Photos of the blazing ship showed a large section of the hull had been blown out below deck but above the waterline on the port side.

After efforts to contain the fire with the ship's water based suppression system failed, all 27 crew members abandoned ship and were rescued by the Dutch frigate HNLMS De Zeven Provinciën, which was performing maritime security operations in the area as part of Operation Enduring Freedom. One sailor was evacuated to the French aircraft carrier Charles de Gaulle with injuries that were not life-threatening.

On 23 March, firefighting tugs began to arrive on the scene. With her engine room burned and completely flooded, the listing Hyundai Fortune continued to burn for several days.

General average was declared and at least one third of the containers were damaged by the blaze. Every container aft of the superstructure was either incinerated or lost overboard. Most of the containers forward of the superstructure were left intact, although after the ship lost power, any cargo in the refrigerated containers would have spoiled. An estimated 10 percent of the cargo was uninsured.

The combined cost of the ship and lost cargo is estimated at over $800 million US. The ship was eventually towed to Salalah, Oman and 2,249 salvageable containers were offloaded for transhipment to Europe.

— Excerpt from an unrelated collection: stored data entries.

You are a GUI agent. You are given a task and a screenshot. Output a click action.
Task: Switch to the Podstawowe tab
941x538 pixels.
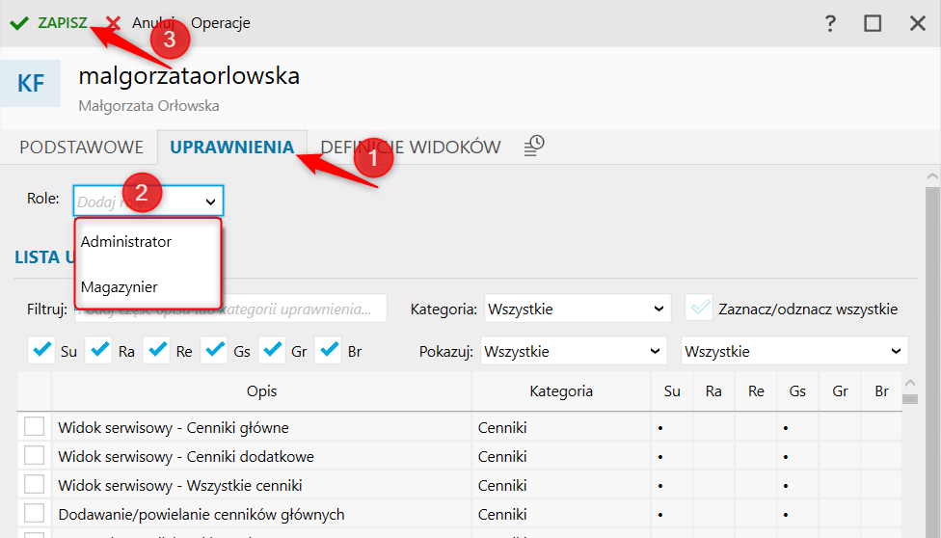click(81, 148)
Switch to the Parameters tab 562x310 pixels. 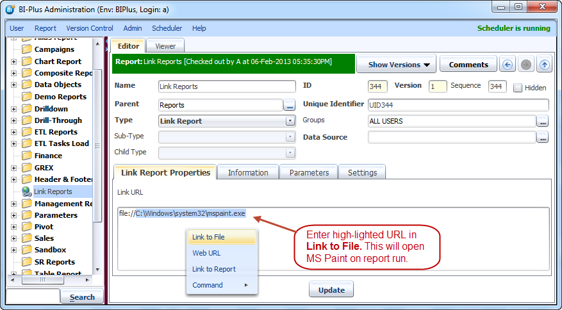tap(309, 172)
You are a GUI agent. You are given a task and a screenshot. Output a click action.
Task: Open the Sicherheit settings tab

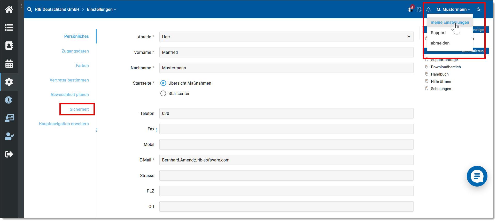[79, 109]
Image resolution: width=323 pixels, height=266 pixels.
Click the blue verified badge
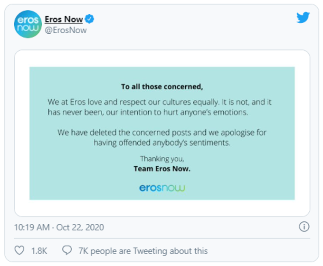tap(89, 19)
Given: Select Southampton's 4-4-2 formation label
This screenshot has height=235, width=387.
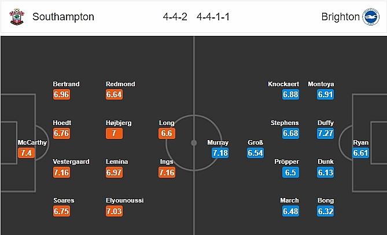Looking at the screenshot, I should click(x=175, y=17).
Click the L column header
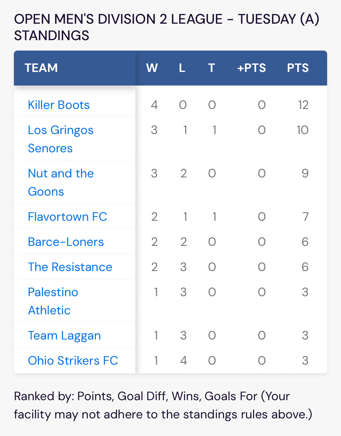Viewport: 341px width, 436px height. coord(182,68)
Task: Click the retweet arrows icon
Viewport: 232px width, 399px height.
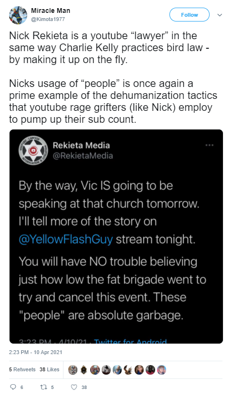Action: [x=43, y=387]

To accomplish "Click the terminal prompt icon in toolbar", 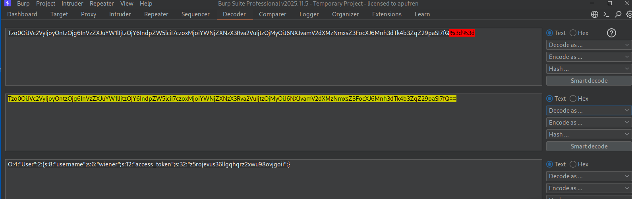I will [606, 14].
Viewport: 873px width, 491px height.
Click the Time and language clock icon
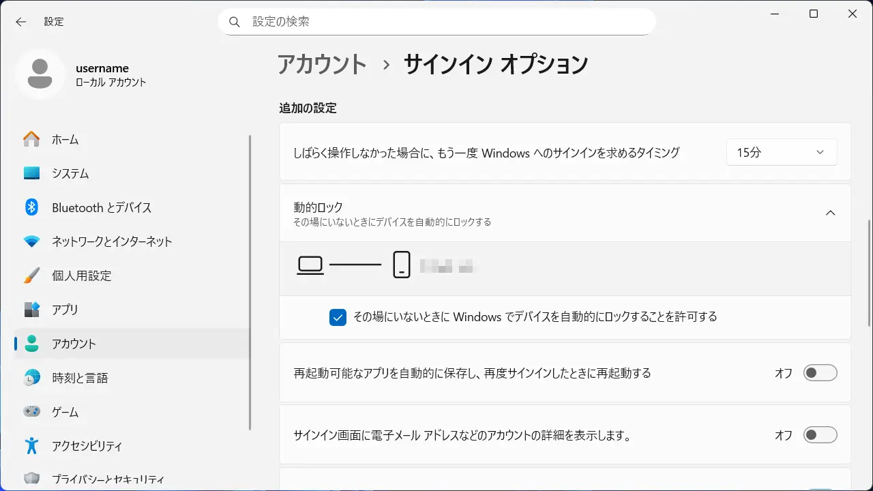(31, 378)
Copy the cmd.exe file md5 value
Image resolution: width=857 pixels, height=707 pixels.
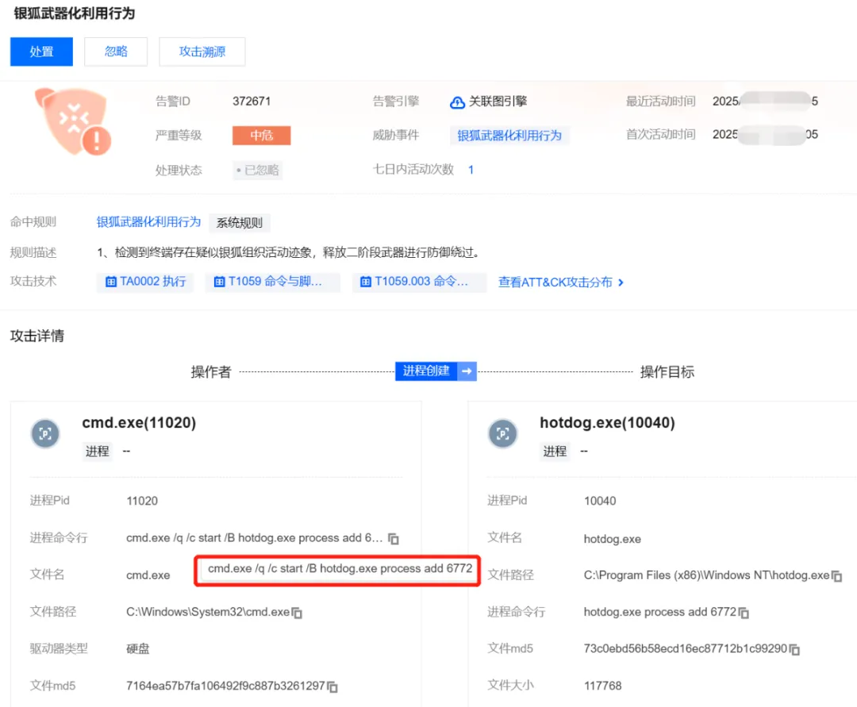tap(332, 686)
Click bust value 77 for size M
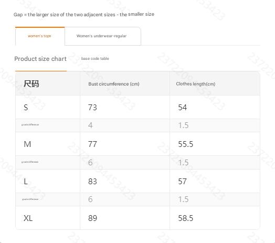This screenshot has width=275, height=243. pos(92,144)
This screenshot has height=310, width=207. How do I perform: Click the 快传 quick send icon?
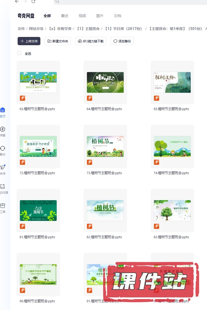point(3,168)
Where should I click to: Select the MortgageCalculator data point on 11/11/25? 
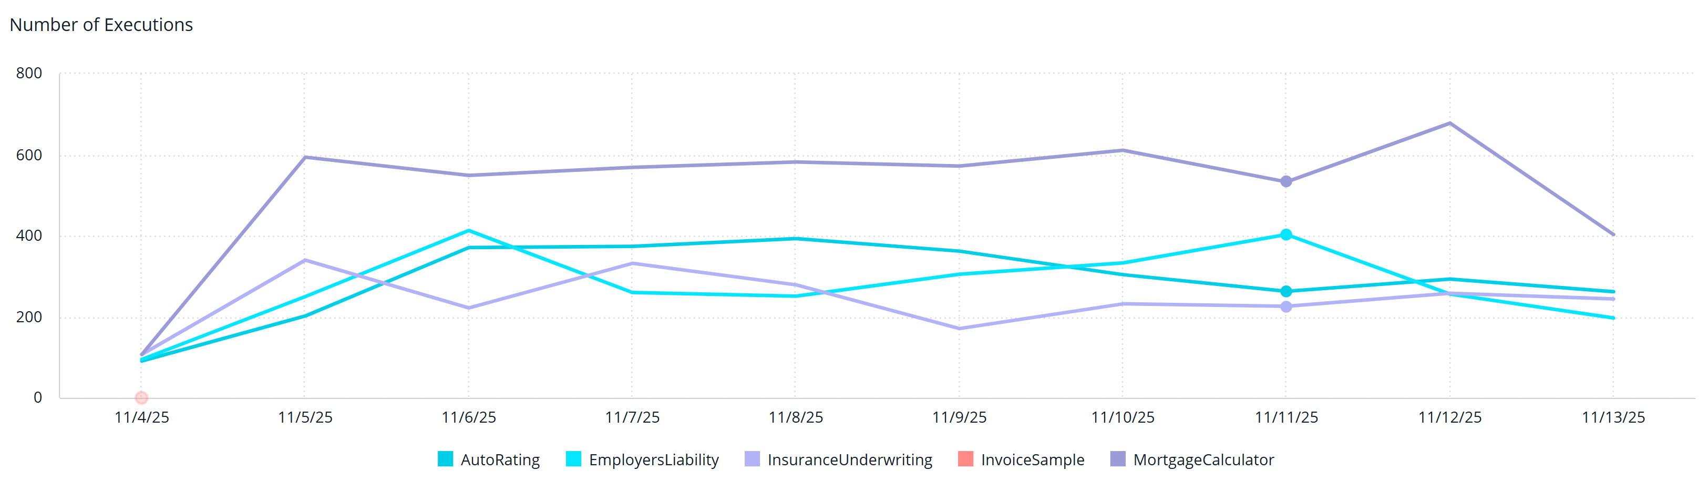click(x=1286, y=182)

According to a statement to the US House of Representatives Homeland Security Appropriations Committee, "The cause of the fire is believed to have been a container loaded with petroleum-based cleaning fluids stowed near the engine room. The shipper failed to indicate the hazardous nature of this shipment to Hyundai Fortune, undoubtedly to avoid the special handling fees associated with transporting hazardous materials."

==Repairs==
The vessel was renamed Fortune and temporarily repaired for being towed to China for final repairs and refurbishing, including 5,000 tonnes of new steel and a new accommodation block.

The ship was repaired at COSCO Zhoushan Shipyard in Liuhen Dao Island in China in 2007-2008. In the course of the repairs the stern tube was confirmed to be nearly 100 mm lower than the main engine thrust sightline. With the technical assistance of Tecnitas of Bureau Veritas and BF Consultant of France, the ship repair yard straightened the hull and brought the stern tube back in line, for it to be final machined at a later stage of the rebuilding of the vessel.

The vessel was eventually delivered to its owner and resumed its activity as a container carrier. In 2018, she was scrapped in Alang.